● **Dataset rows**
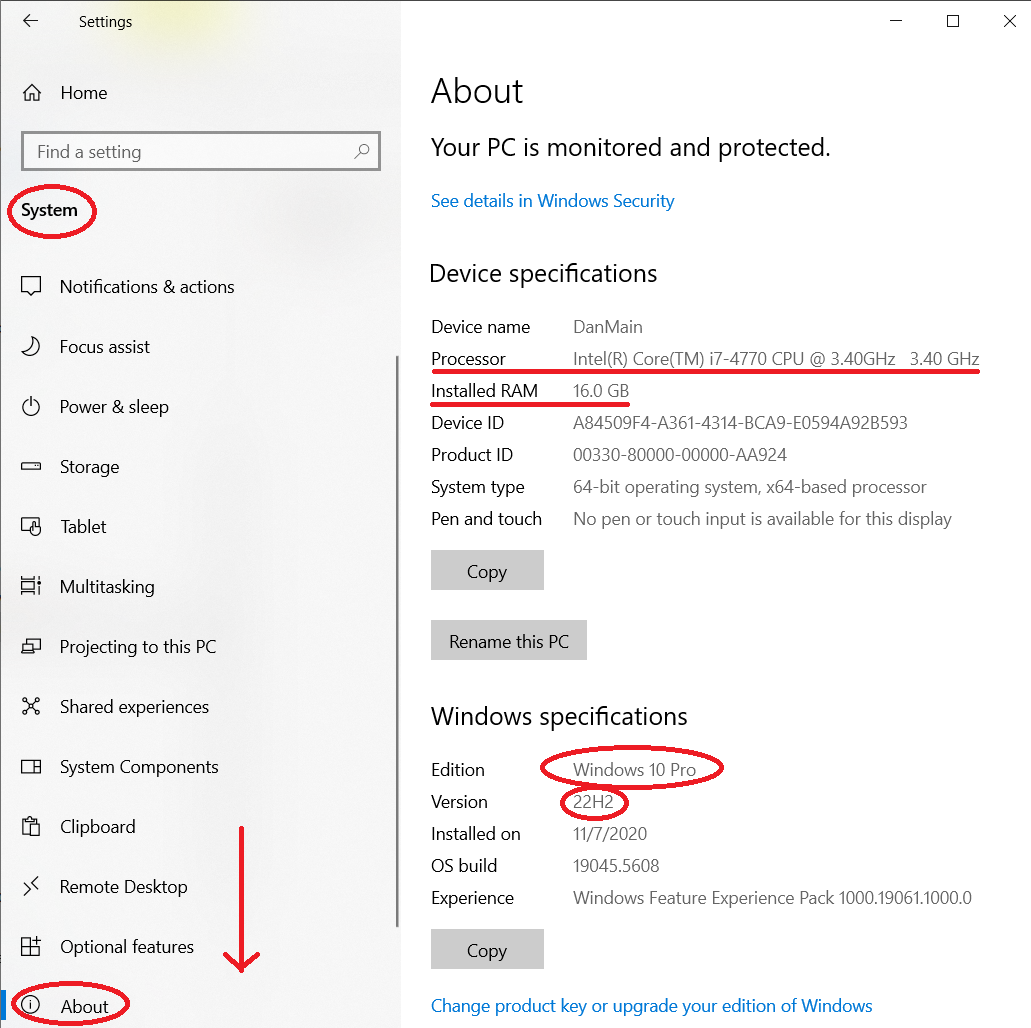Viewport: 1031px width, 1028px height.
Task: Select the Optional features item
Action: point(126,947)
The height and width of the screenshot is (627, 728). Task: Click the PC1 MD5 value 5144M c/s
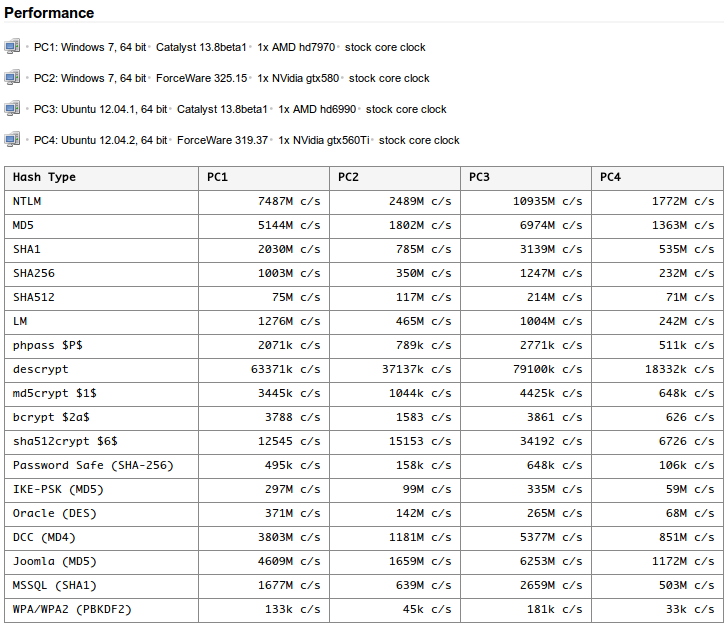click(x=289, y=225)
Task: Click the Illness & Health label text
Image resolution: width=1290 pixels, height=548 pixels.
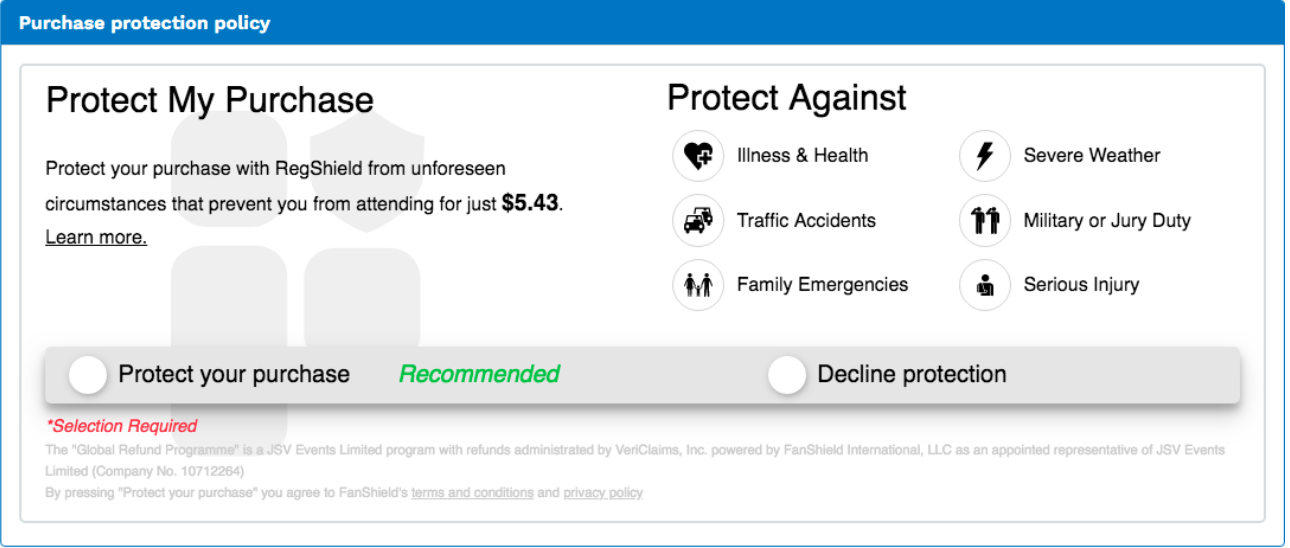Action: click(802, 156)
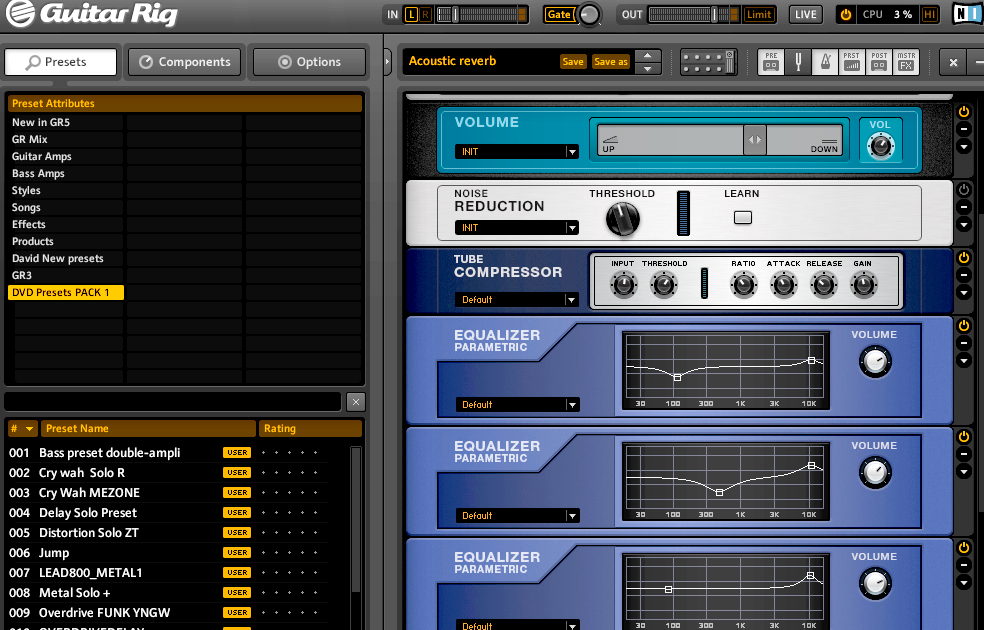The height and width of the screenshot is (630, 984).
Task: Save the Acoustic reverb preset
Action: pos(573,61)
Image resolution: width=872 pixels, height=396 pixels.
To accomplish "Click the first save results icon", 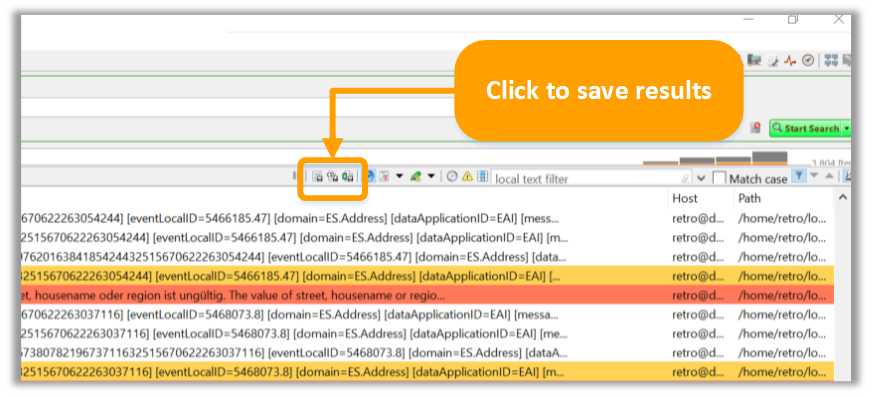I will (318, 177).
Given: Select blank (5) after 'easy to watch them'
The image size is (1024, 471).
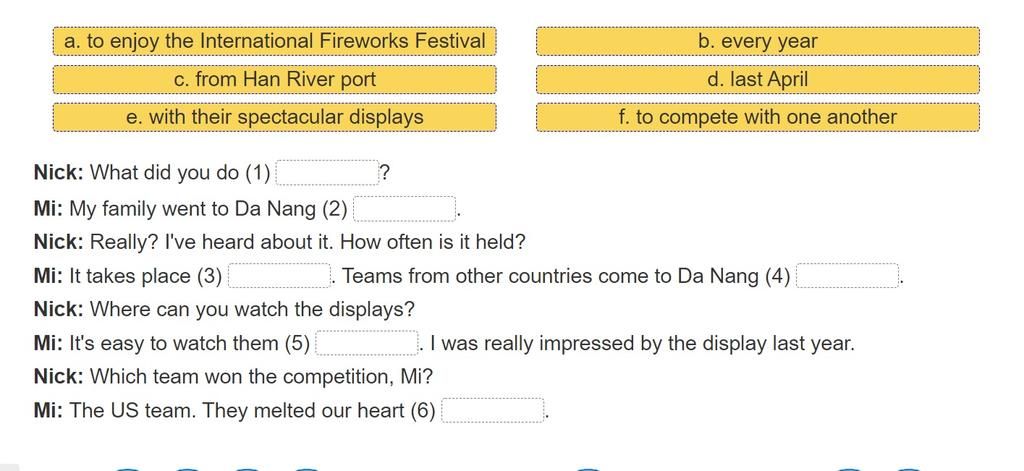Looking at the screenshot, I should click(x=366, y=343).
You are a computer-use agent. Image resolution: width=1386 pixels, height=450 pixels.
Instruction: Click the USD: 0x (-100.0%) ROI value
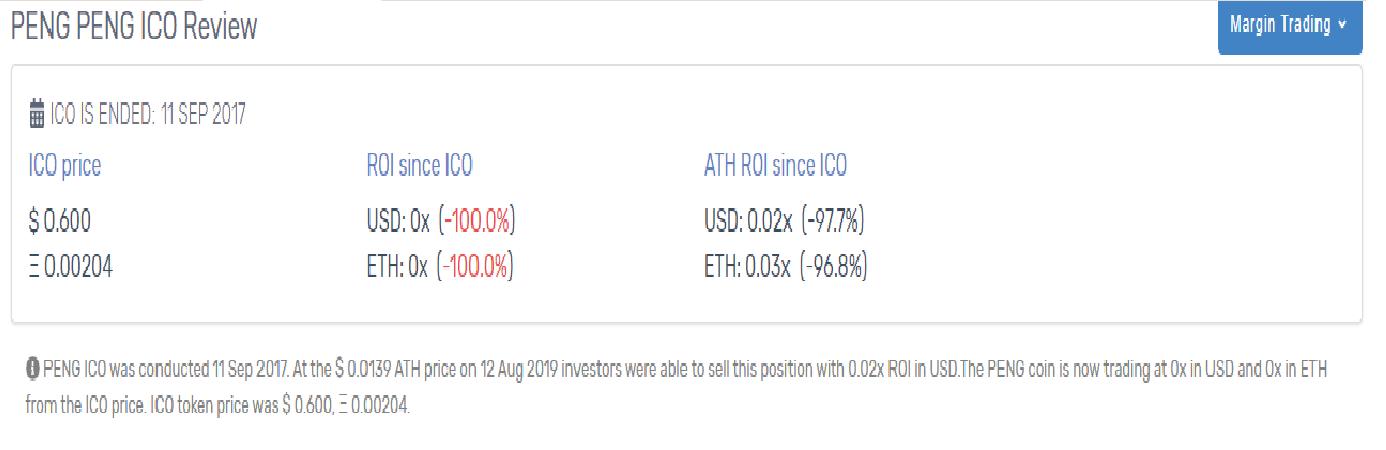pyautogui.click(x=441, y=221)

● **Task statement**
Render the stretch from the line containing "You are a computer-use" through the end of the entries as a numbered list, skipping any blank lines and leaving out the pictures.

● **Output for this task**
1. You are a computer-use agent. Image resolution: width=1386 pixels, height=450 pixels.
2. Instruction: Click the USD: 0x (-100.0%) ROI value
3. pyautogui.click(x=441, y=221)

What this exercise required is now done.